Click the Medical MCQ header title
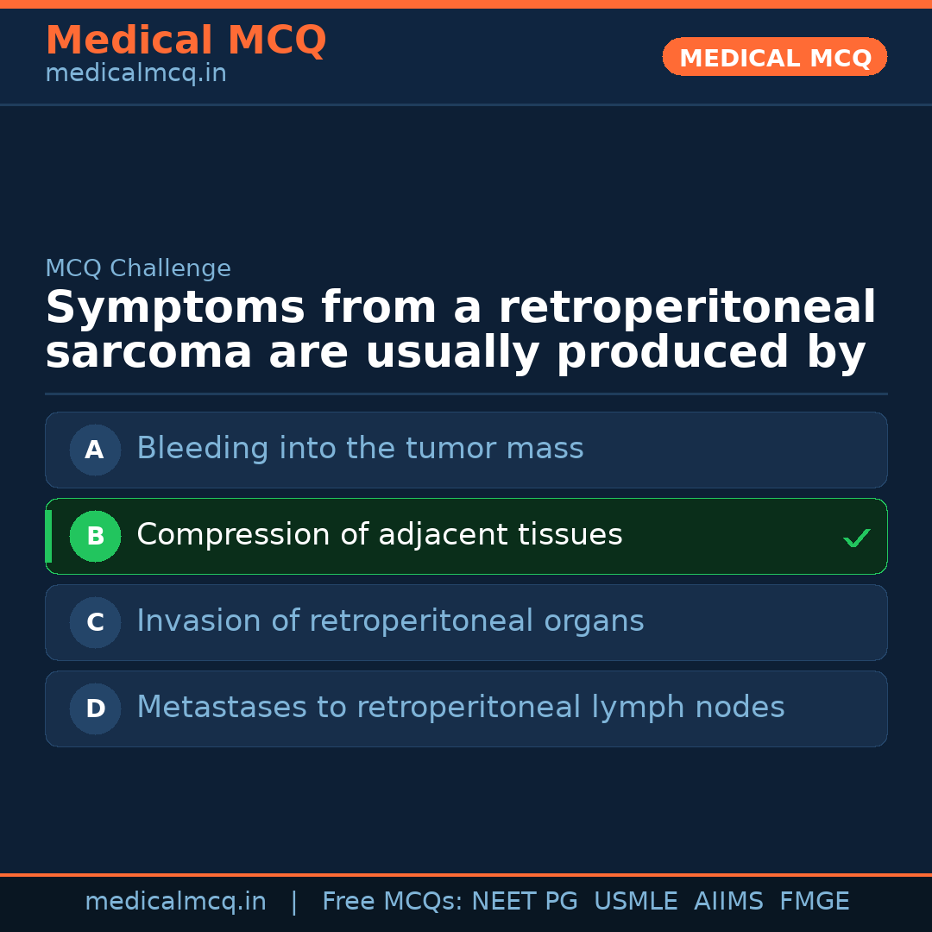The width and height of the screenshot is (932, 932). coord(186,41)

**********

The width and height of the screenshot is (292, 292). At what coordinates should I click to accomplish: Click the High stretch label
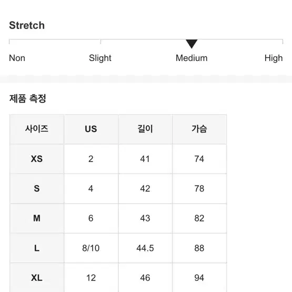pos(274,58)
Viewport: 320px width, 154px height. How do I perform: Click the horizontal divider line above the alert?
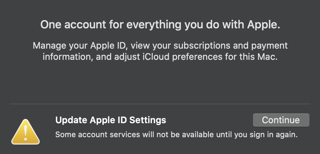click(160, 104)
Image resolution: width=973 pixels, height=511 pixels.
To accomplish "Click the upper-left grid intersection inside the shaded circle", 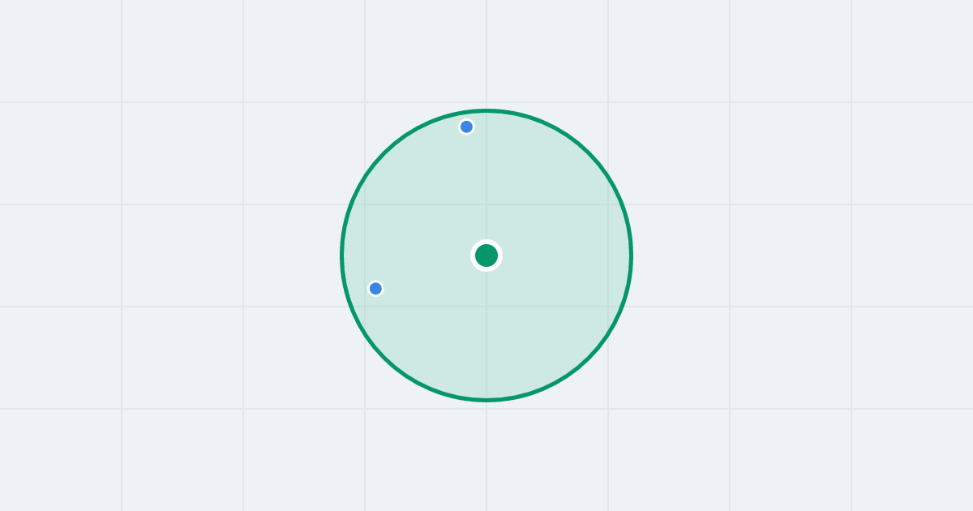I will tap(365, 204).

**********

# Exercise goal:
Rescale the records between the line containing "The width and height of the screenshot is (292, 292)." and the line containing "pos(274,58)", inclusive. Reproduce those lines with their requests unchanged, multiply every coordinate in the answers by 0.5 and round to whole numbers, with halves rounded up, and omit the pictures.

# Exercise result:
The width and height of the screenshot is (292, 292). At what coordinates should I click to accomplish: Click the High stretch label
pos(137,29)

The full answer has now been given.